Главная

ИЗДАТЕЛЬСТВО «ВРЕМЯ»

просмотров: 1 189 | Версия для печати | Комментариев: 0 |
Григорий Дашевский о стихах Михаила Айзенберга
Григорий Дашевский о стихах Михаила Айзенберга в книге "Шесть": "современные стихи соотносятся не с твоими чувствами или впечатлениями, а с твоей мыслью о собственной жизни" …Общая — начиная с 1950-х годов — для неподцензурной поэзии ситуация: советский мир чужд, прерванная традиция недоступна, поэзия невозможна — эта ситуация в стихах Айзенберга превратилась в качество самого голоса, в его фрагментарность, внутреннюю разорванность; превратилась в напряженную внимательность почти безнадежного вслушивания-ожидания. Часто относимые к Айзенбергу формулы «поэт и критик», «поэт и эссеист» своим грубым «и» заслоняют единство авторской позиции: и в его статьях о чужой поэзии (собранных в книги «Взгляд на свободного художника», 1997, и «Оправданное присутствие», 2004), и в очерках о людях семидесятых годов («Контрольные отпечатки», 2007) мы находим то же сосредоточенное вслушивание — только в прозе оно неизбежно приводит к какому-то «вот оно» (чужое стихотворение, другой человек, его жест или фраза) — а в стихах оказывается особым — почти самодостаточным — состоянием.
Такое состояние и есть жизнь в присутствии прерванной традиции — то есть молчащего учителя: он указывает тебе на какие-то точки или моменты чуждого мира как на загадку, делая их мишенью твоего концентрованного внимания-ожидания, — но разгадки почти никогда не дает.
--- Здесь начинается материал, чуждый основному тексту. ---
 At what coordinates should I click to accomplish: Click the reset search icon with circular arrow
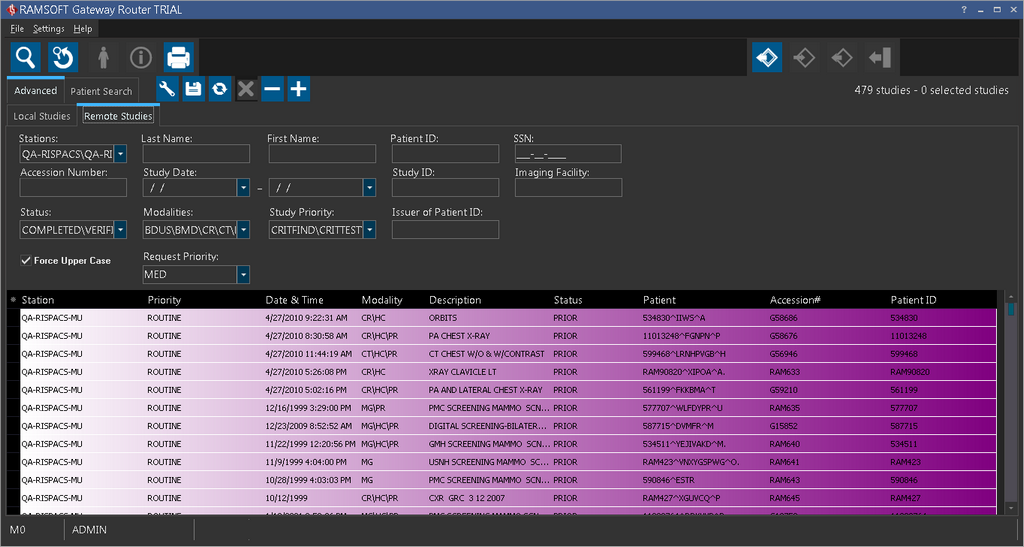[63, 58]
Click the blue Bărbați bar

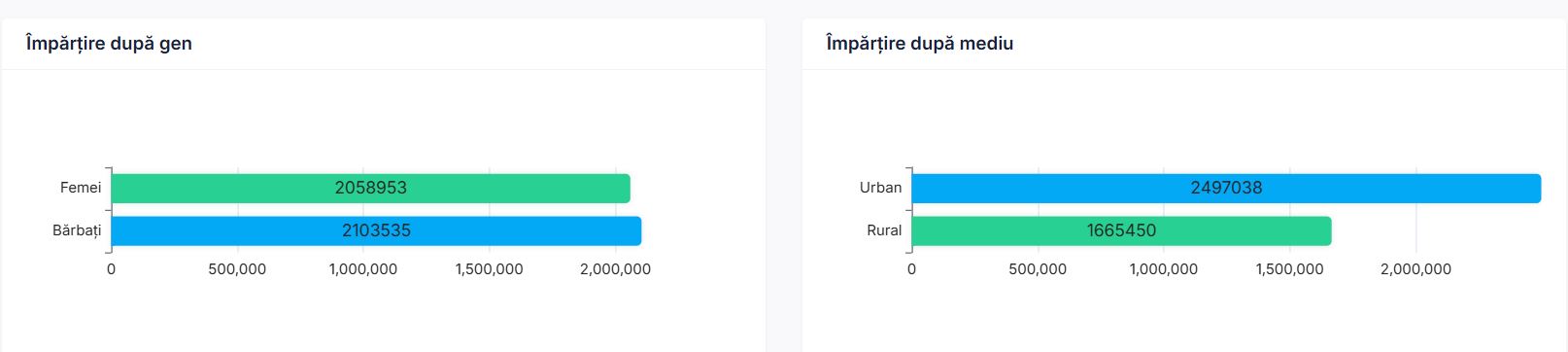(x=376, y=230)
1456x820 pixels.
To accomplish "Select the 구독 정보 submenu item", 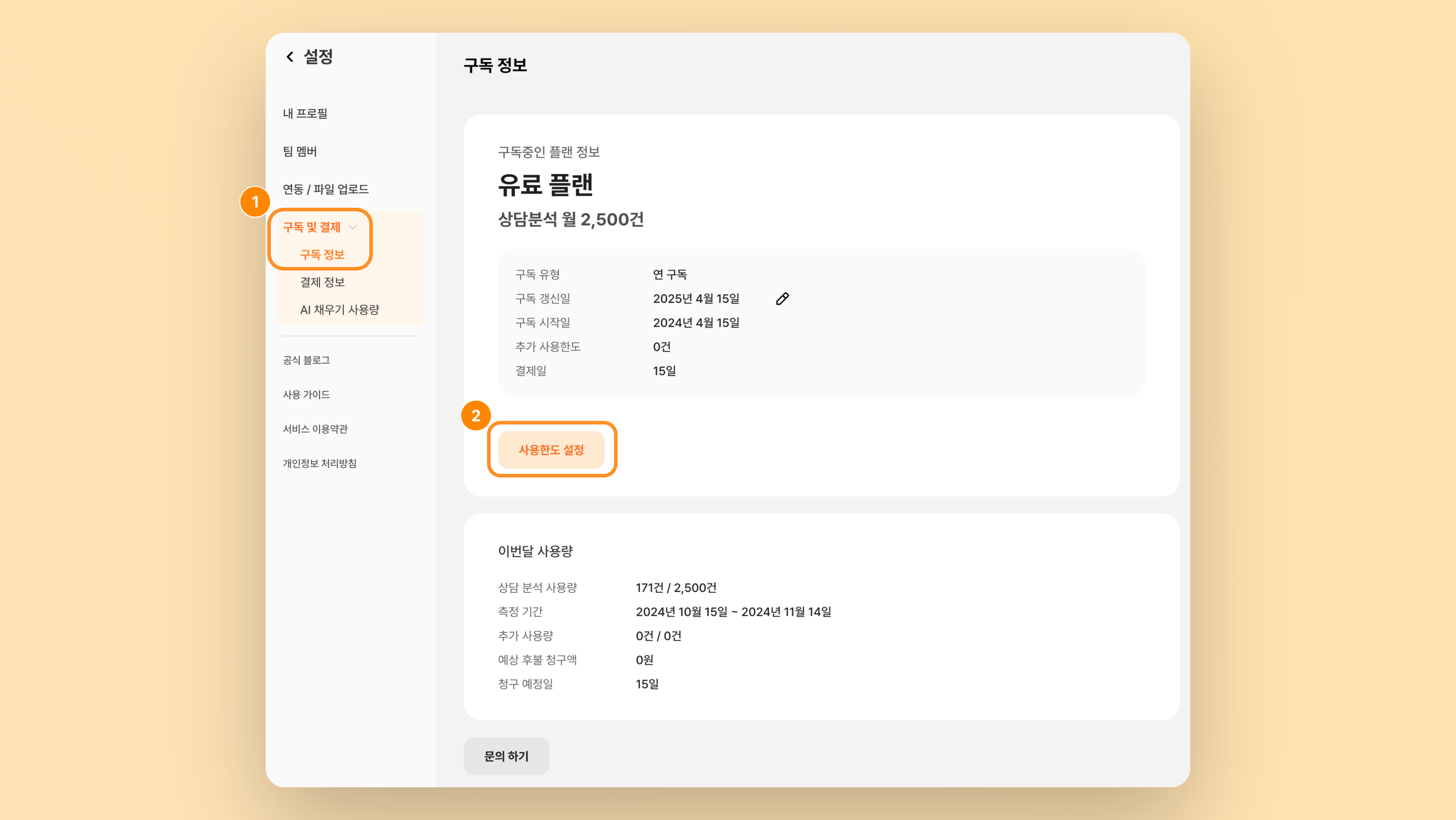I will (322, 255).
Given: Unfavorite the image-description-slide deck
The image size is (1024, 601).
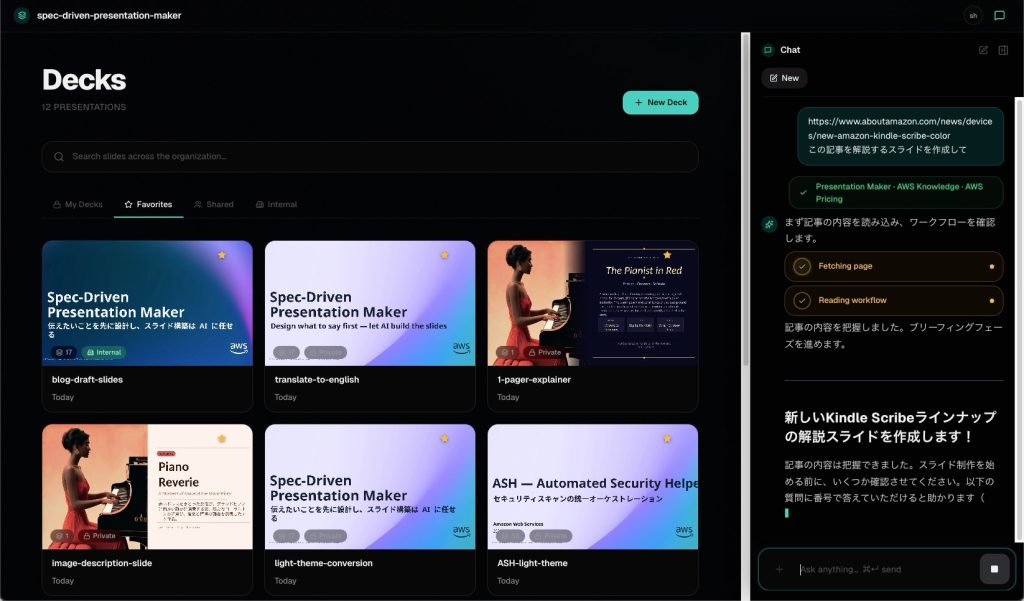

К концу 1990-х годов в стихах Айзенберга ожидание сменилось отказом, вместо финальной паузы все чаще произносилось твердое «нет» — и вдруг в книге «В метре от нас» (2004) в его поэзии началась перемена, теперь, в «Рассеянной массе», выяснившаяся окончательно: голос целиком высвободился из-под чьей-то власти и легко парит на некоторой дистанции и от мира, и от самого говорящего — «человек», «жилец» и другие безличные обороты почти окончательно вытеснили «я». Как будто дробящее мир на точки и моменты немое учительское присутствие отступило — и загадочность разлилась по миру тихим, ровным, уже не мучительным слоем. Новое входит (падает) в этот мир не как непонятная вещь в понятную среду, а как бессмысленная вещь в загадочную среду: «Вдруг приходит новый, действительно новый день — // как гигант, готовый вырубить лес… // Мельницей ходят широкие рукава. // Невредимы мельницы-исполины. // В окне появляется голова // человека, сделанного из глины».
Для чтения современной поэзии необходимо — нет, не знакомство с ее языком, который нельзя узнать заранее, который постоянно обновляется, дробится и узнается только в самом чтении-слушании, — необходимо другое: нужно самому уже иметь какую-то мысль о своей жизни — не умственную, а самую простую или случайную, но мысль — потому что современные стихи соотносятся не с твоими чувствами или впечатлениями,
а с твоей мыслью о собственной жизни. Не заменяют эту мысль своей, а твоей же собственной мысли дают силу и голос.
Если читатели — выходцы из прежнего мира — видят в стихах «Рассеянной массы» отчет о своей невключенности в новый мир, то новые читатели, часть нового мира, узнают в них свою внутреннюю разрезанность, — и их можно назвать лучшими читателями Айзенберга, потому что пространство его поэзии впервые становится целиком внутренним пространством именно для них. Они узнают себя не только в «жильце», но и в «человеке, сделанном из глины». И именно для них витающий между «жильцом» и то тихо-загадочным, то грозно-бессмысленным миром, замирающий и возобновляющийся голос стихов Айзенберга становится собственным голосом.